# Want to install Linux Mint on already Dual boot Windows 7 and Ubuntu System !!!



## Skyh3ck (Jun 26, 2014)

Hey guys

I have a dual booting laptop with windows 7 and ubuntu, no i want to install Linux mint also, so i get Triple Boot system.

Is it possible, how ?

I have already created one more partition for linux mint, please tell me correct steps so  i dont loose windows 7 and ubuntu.

thanks


----------



## krishnandu.sarkar (Jun 26, 2014)

It's absolutely possible.
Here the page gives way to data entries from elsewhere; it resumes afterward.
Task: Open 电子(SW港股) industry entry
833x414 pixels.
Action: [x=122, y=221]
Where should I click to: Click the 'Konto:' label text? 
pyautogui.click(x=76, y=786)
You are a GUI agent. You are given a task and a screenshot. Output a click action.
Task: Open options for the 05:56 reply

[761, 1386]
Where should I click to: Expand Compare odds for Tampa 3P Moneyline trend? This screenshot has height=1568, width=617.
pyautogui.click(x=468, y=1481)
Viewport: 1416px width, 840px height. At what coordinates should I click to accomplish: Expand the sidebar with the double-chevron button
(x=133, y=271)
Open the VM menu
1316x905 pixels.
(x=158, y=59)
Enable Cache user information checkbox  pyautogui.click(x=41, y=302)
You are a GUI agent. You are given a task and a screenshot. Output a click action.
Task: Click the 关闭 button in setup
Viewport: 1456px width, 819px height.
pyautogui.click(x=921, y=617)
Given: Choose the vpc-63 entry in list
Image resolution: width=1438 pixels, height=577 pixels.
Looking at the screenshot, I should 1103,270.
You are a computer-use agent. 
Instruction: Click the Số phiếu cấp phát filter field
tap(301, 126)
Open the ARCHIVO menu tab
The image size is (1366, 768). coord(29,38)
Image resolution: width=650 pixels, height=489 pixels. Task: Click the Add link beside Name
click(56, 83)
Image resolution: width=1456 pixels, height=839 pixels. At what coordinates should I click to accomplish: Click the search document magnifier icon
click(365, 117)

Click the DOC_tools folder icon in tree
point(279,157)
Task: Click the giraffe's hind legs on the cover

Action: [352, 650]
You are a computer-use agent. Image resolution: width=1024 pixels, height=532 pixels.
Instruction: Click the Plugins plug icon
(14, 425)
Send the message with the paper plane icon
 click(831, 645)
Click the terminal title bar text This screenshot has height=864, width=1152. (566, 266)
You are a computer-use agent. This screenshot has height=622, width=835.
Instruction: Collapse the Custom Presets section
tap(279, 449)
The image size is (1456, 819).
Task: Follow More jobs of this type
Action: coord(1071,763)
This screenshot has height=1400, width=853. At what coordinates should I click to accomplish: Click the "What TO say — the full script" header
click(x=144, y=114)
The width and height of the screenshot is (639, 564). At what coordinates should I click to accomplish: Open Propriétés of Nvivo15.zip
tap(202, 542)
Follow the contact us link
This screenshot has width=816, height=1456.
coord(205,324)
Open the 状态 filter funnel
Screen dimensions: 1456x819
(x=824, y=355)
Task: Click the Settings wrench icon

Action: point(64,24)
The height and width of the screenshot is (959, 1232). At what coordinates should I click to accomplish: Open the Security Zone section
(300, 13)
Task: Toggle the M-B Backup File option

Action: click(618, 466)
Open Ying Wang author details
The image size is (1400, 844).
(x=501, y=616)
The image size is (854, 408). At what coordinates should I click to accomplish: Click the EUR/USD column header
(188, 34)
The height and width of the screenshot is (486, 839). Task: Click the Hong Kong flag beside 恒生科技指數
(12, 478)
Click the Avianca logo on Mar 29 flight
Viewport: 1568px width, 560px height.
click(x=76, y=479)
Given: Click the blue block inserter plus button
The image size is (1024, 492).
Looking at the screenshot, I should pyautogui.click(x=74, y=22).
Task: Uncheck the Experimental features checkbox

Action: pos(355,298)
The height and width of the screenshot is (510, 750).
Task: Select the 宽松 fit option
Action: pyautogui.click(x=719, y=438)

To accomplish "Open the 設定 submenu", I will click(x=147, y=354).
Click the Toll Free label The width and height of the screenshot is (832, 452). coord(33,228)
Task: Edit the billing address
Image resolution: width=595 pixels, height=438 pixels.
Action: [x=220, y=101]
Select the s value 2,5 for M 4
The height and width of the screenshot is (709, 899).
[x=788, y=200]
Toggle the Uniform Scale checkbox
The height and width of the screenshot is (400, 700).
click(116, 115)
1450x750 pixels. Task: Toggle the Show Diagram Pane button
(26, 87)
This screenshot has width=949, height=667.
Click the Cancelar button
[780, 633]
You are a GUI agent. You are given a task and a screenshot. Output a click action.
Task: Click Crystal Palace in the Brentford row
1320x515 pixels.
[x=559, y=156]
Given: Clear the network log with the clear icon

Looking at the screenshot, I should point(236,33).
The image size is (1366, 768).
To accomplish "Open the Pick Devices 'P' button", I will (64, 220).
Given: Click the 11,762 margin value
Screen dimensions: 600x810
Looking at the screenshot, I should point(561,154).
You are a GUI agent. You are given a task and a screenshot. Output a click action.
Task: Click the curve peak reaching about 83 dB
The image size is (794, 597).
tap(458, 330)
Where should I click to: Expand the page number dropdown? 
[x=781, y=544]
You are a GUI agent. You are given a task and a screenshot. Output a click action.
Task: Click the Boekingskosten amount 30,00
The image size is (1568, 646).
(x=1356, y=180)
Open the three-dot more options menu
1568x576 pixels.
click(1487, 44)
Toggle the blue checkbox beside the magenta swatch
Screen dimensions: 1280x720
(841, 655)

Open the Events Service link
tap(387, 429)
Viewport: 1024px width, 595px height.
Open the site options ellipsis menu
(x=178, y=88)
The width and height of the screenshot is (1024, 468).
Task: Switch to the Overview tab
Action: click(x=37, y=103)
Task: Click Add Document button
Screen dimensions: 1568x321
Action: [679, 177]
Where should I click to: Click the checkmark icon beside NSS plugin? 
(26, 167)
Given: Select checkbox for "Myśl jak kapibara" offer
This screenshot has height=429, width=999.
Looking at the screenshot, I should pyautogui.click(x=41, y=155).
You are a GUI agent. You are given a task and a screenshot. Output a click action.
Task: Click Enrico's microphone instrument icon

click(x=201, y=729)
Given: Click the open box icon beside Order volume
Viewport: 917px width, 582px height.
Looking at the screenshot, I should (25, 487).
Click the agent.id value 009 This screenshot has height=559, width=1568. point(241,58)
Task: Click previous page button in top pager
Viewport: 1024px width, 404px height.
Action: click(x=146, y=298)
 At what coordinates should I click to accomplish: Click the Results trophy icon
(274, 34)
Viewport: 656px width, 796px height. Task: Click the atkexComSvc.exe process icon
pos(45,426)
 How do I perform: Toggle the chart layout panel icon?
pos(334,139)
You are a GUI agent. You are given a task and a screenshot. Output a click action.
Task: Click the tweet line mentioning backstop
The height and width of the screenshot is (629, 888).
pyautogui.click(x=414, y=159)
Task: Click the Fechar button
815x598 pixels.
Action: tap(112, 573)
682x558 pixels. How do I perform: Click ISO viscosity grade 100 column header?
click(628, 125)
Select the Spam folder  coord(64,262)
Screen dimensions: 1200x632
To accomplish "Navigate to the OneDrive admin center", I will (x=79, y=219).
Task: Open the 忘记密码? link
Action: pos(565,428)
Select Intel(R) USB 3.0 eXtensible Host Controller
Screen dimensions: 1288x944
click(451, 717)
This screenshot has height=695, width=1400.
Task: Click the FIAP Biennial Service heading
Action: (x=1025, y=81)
GRUB supports it without any problem. (Considering your boot loader is GRUB)


----------



## Skyh3ck (Jun 28, 2014)

ok i had some problem when i started my laptop yesterday, it was giving me Grub > unknown file system error, i went ahead and installed linux mint 17 on an empty partition, and now it has repaired the boot loader or grub so now i have Windows 7 , Ubuntu  14.0.4 and Linux Mint 17 installed

i like ubuntu a lot for its orange theme, linux mint is very is but looks more similar to just another windows


----------



## krishnandu.sarkar (Jun 28, 2014)

Yes that's why generally Linux Mint is considered for the ones who are coming from Windows for first time.


----------